Collection entries:

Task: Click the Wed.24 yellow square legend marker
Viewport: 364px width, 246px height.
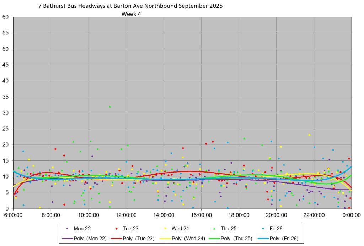Action: pos(166,229)
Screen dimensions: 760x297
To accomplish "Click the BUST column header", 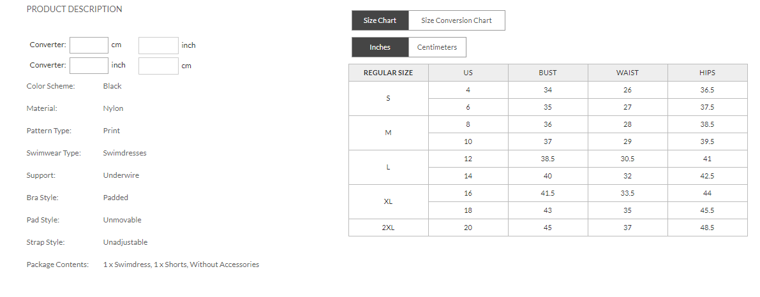I will point(548,73).
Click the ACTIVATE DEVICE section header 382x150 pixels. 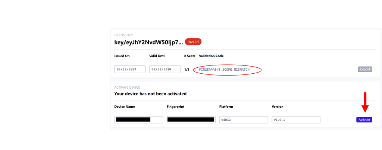pyautogui.click(x=127, y=88)
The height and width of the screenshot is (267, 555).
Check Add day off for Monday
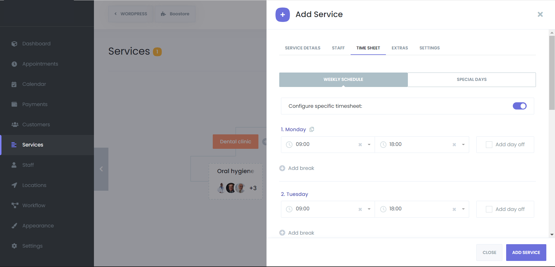tap(489, 145)
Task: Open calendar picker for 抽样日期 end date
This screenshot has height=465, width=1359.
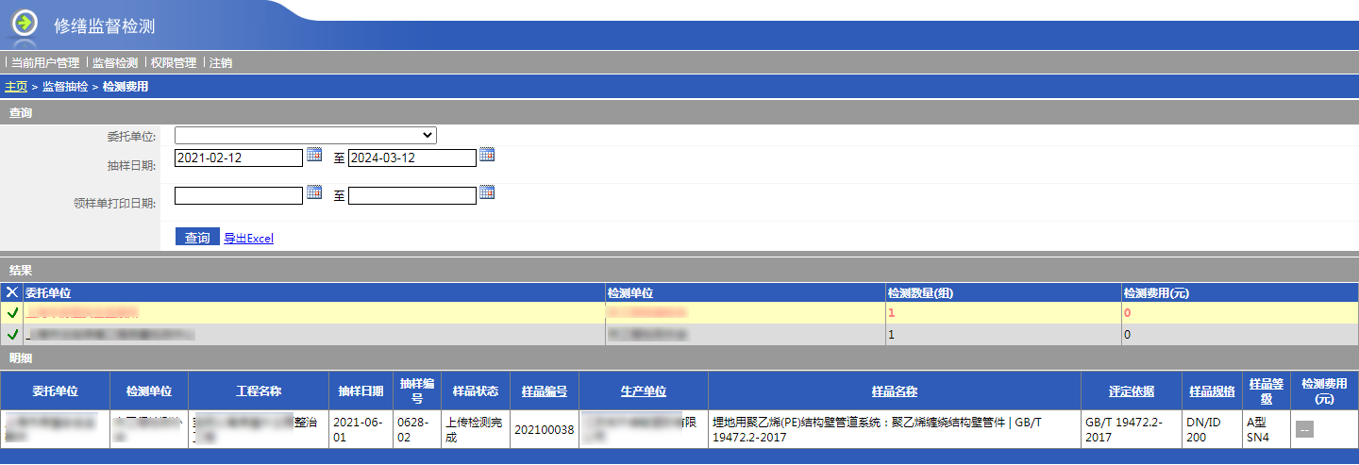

§ REQUIREMENT: Show all lines in the entries above where the string "Task" appears.

§ COMPLETED EXERCISE:
Task: Click the Wed.24 yellow square legend marker
Task: Open calendar picker for 抽样日期 end date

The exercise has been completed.